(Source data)
◇ ◇ ◇ ◇ ◇

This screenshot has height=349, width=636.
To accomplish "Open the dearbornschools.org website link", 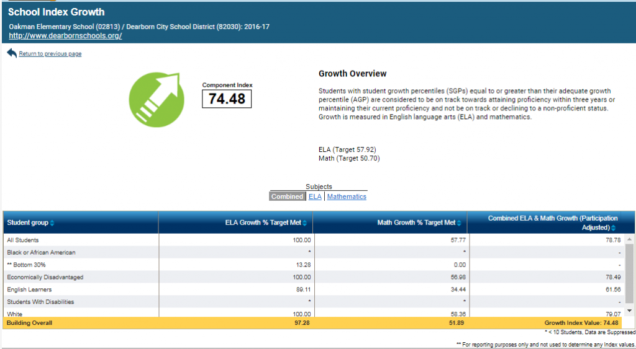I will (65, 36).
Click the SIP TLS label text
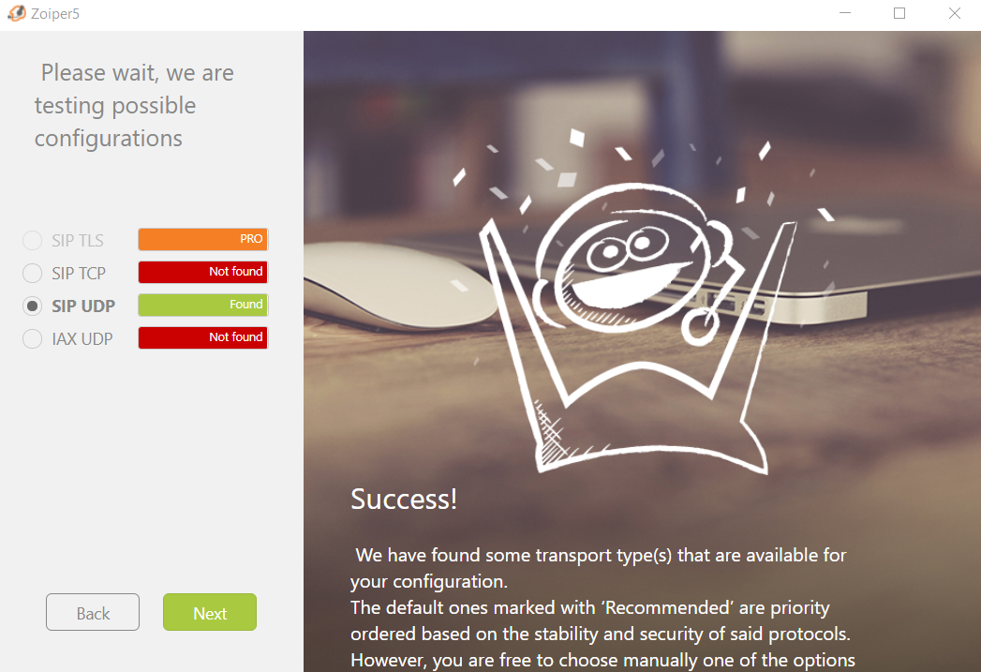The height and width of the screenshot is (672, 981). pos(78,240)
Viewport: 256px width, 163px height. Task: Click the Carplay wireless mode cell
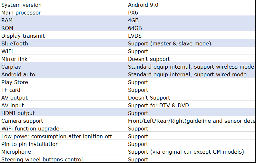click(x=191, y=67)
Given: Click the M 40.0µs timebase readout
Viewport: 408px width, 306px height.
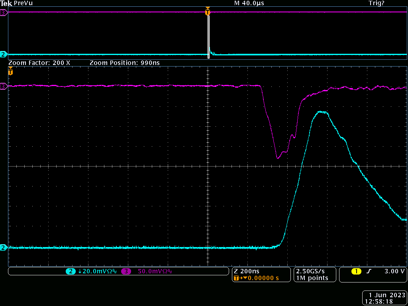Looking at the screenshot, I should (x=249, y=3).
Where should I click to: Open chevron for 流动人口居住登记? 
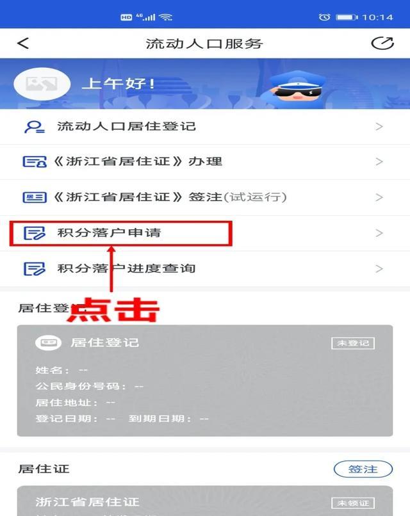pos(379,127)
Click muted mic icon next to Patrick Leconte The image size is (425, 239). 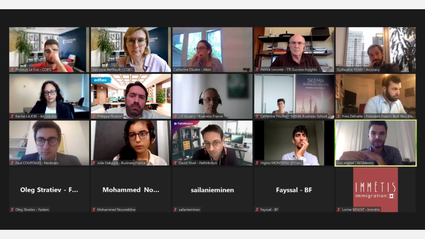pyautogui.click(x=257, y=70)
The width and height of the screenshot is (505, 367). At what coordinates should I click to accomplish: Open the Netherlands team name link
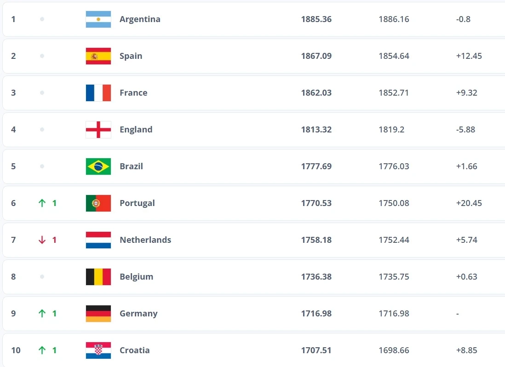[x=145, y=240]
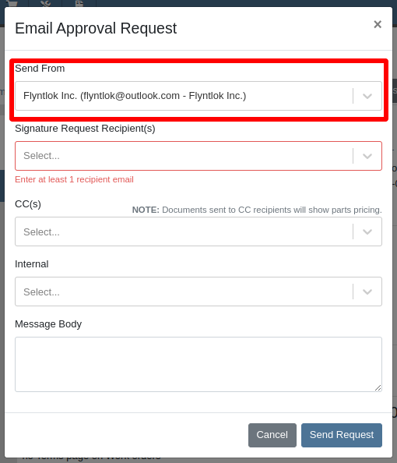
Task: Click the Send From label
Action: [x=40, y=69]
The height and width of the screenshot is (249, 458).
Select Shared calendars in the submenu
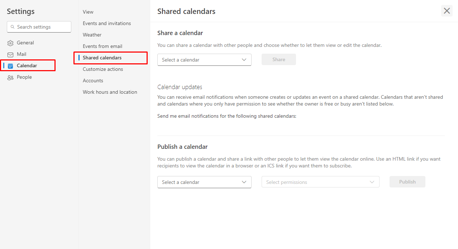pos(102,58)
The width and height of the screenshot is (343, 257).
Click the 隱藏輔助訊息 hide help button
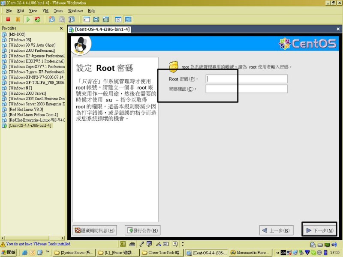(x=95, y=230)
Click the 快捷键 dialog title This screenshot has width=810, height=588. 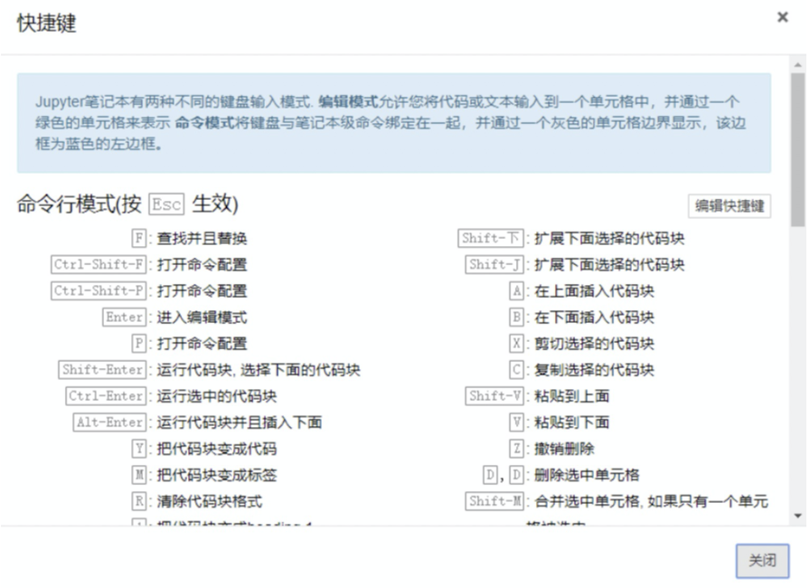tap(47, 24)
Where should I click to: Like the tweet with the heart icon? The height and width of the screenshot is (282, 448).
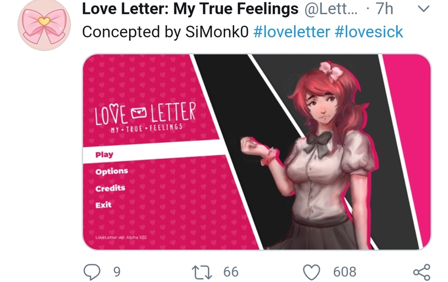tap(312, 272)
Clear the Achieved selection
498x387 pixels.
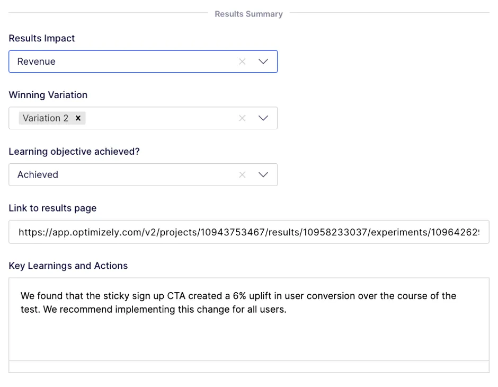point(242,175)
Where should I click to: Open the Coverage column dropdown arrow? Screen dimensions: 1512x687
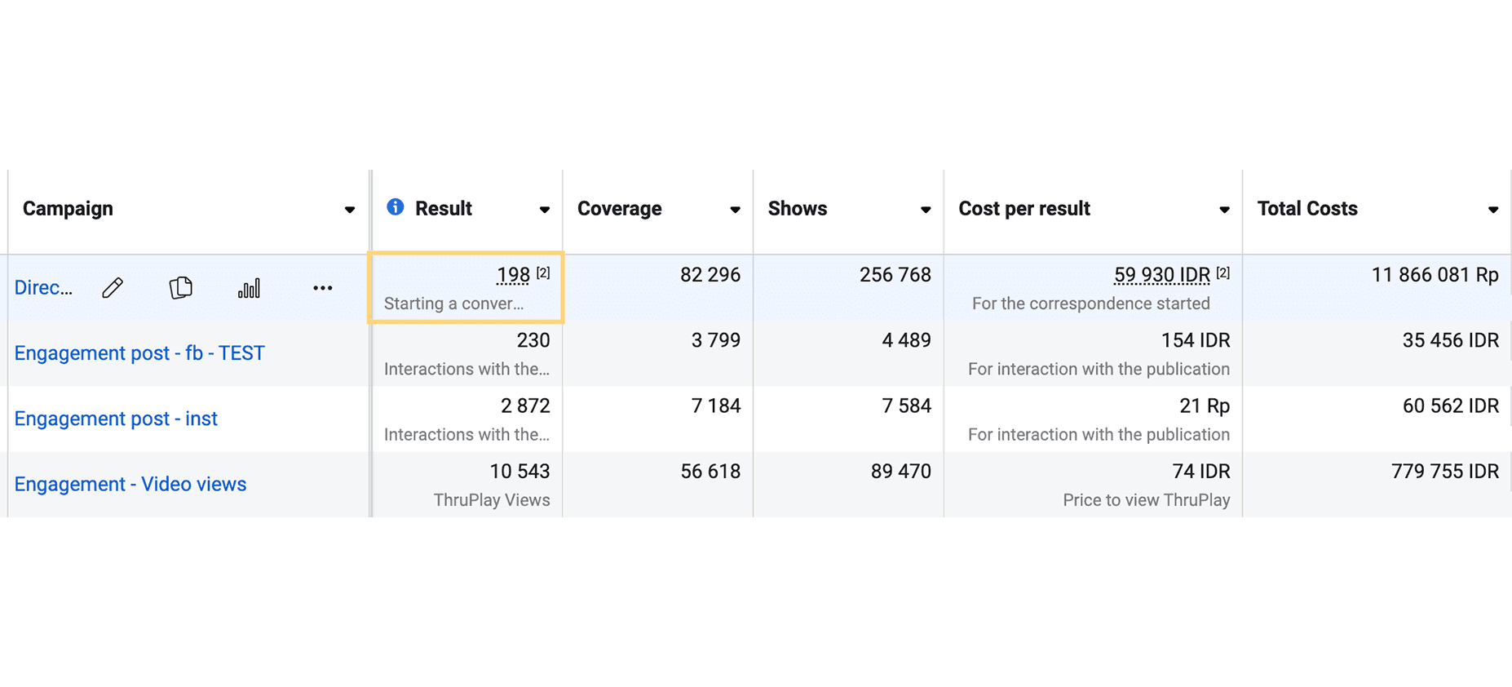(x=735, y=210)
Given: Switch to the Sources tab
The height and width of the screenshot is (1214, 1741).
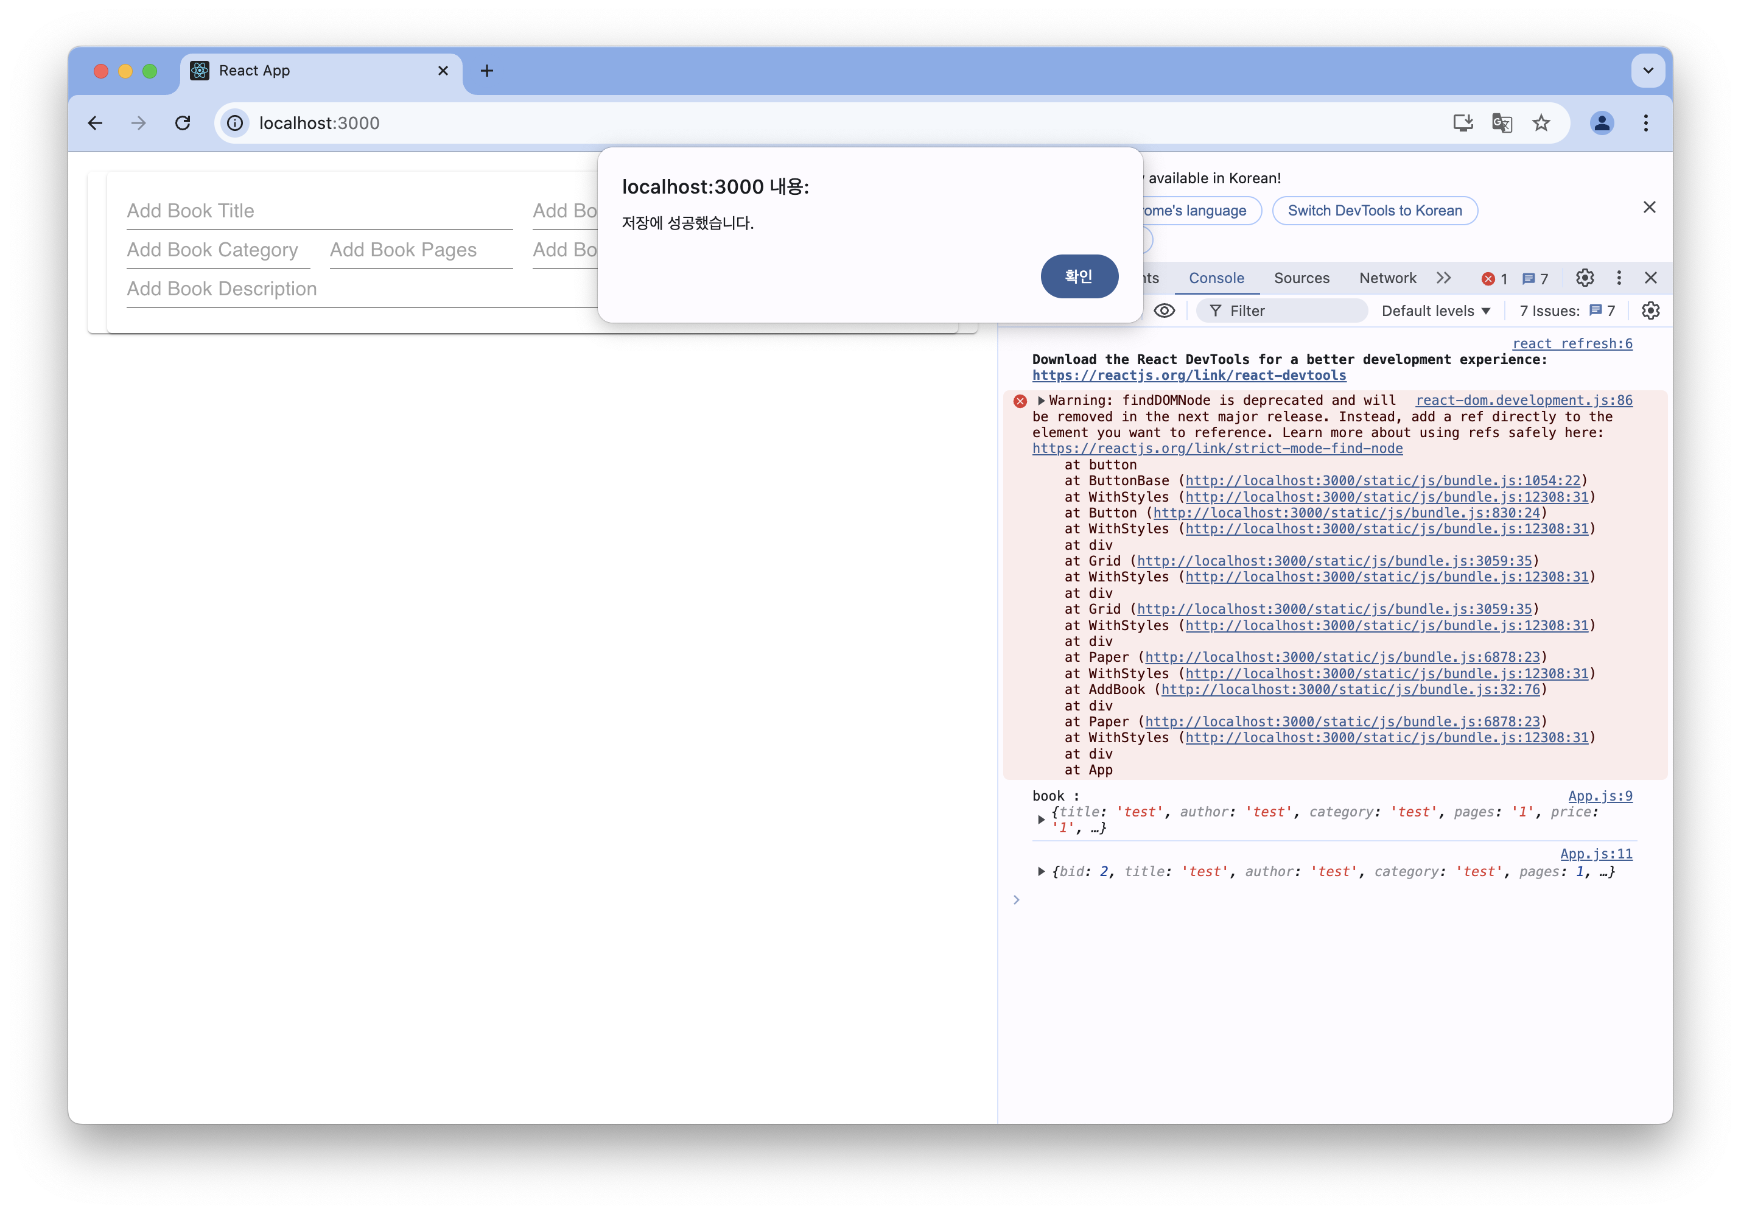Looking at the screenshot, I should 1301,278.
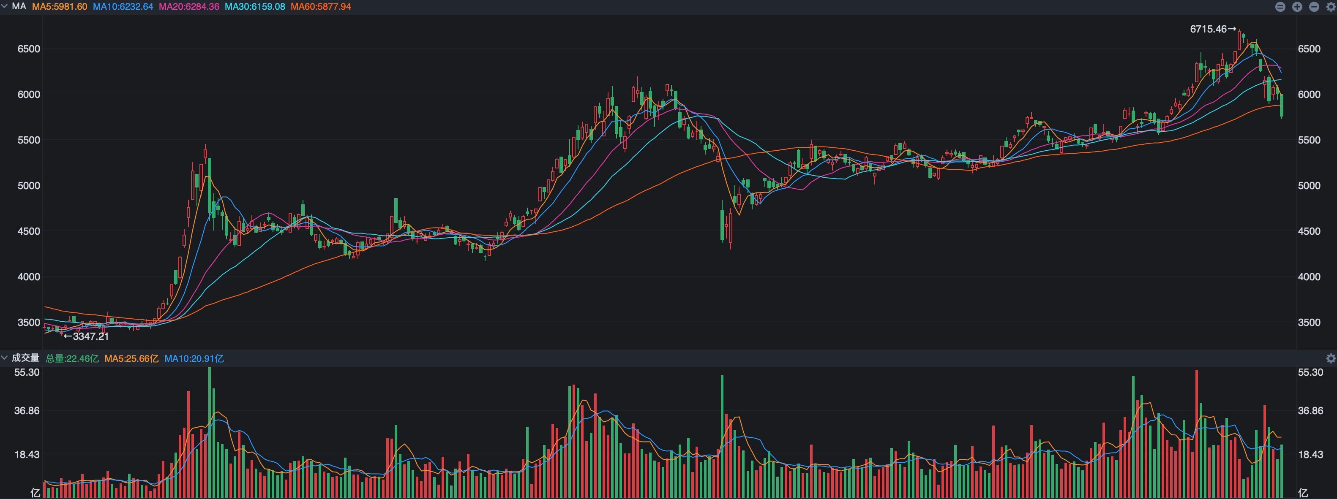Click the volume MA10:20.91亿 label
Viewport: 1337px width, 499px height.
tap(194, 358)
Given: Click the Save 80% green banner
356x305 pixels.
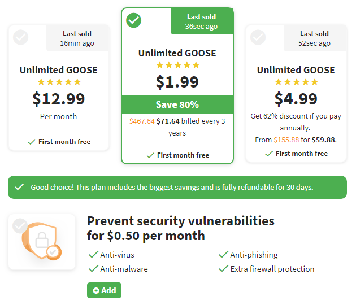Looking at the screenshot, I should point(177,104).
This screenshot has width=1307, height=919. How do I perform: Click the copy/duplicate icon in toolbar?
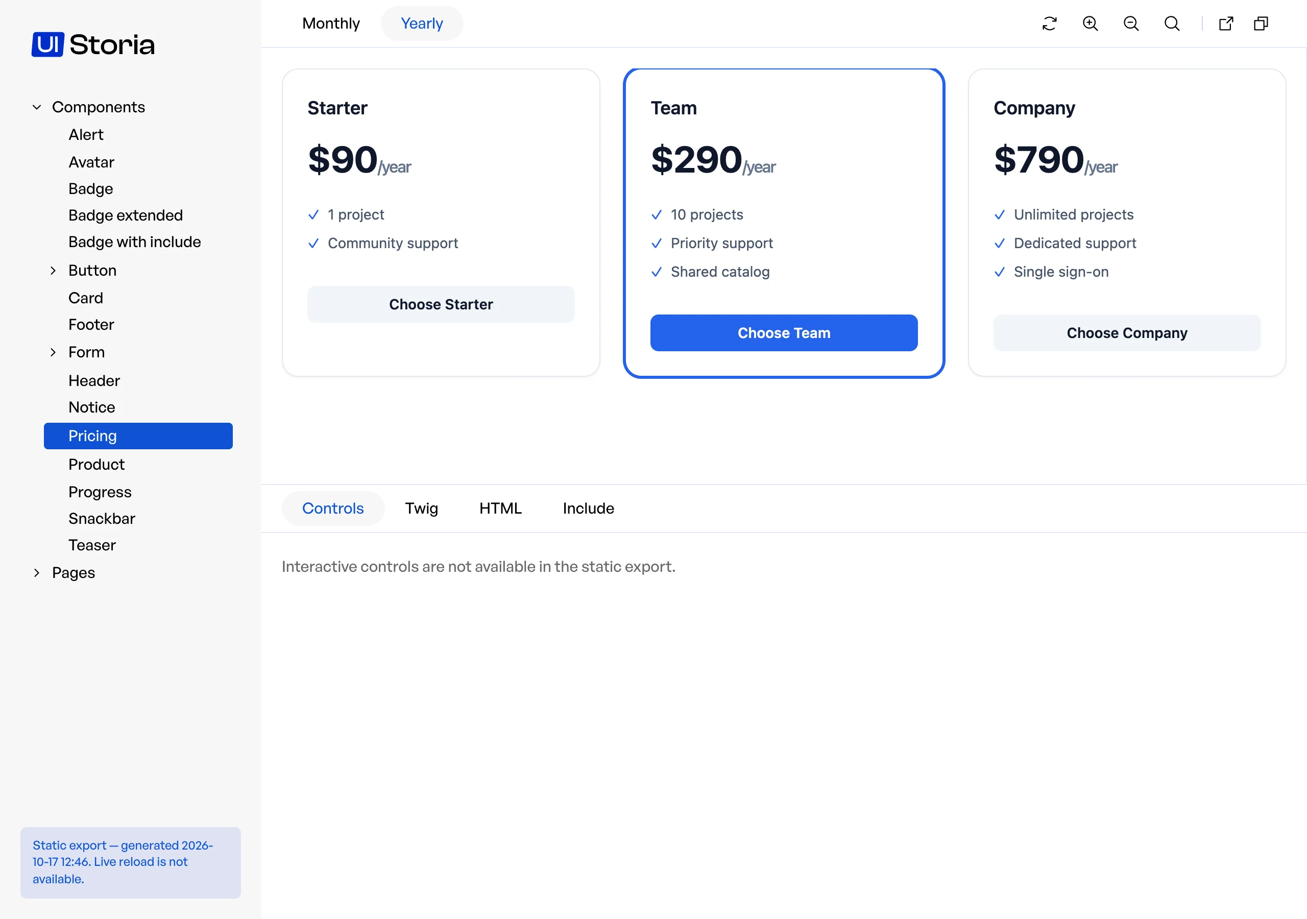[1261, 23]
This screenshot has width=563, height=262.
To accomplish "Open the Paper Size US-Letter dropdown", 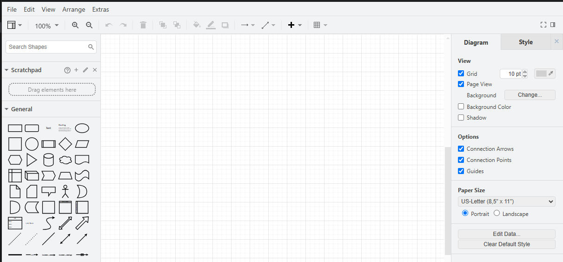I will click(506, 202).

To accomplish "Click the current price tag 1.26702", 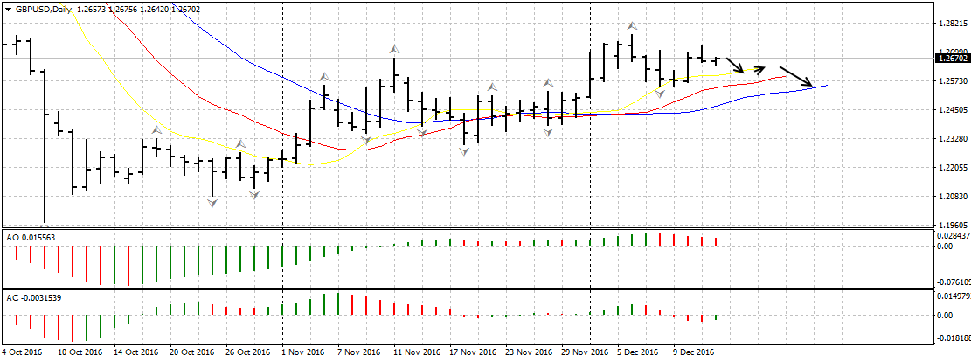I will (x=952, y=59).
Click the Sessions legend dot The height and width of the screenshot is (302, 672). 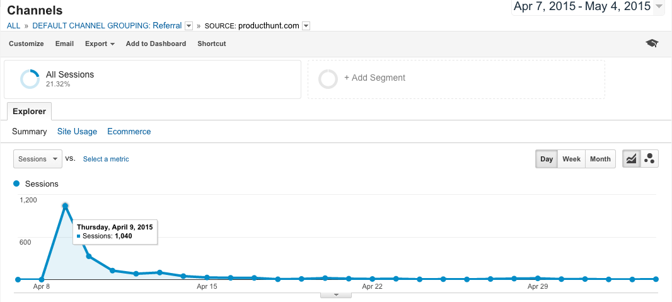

◇ ◇ ◇ ◇ ◇

# Prompt
Copy the source data from the line that contains "Clear the Achieved selection" through the line that contains "tap(194, 358)", inclusive, renaming "Coverage" to "Availability" and leaving everything else unchanged. Leave the pictures out of your answer.

# Result of the task
Clear the Achieved selection
498x387 pixels.
point(242,175)
Where should I click to: Open the Availability column dropdown arrow? Screen dimensions: 1512x687
(x=735, y=210)
Given: Switch to the Sources tab
The height and width of the screenshot is (1214, 1741).
Looking at the screenshot, I should 1301,278.
Click the volume MA10:20.91亿 label
Viewport: 1337px width, 499px height.
tap(194, 358)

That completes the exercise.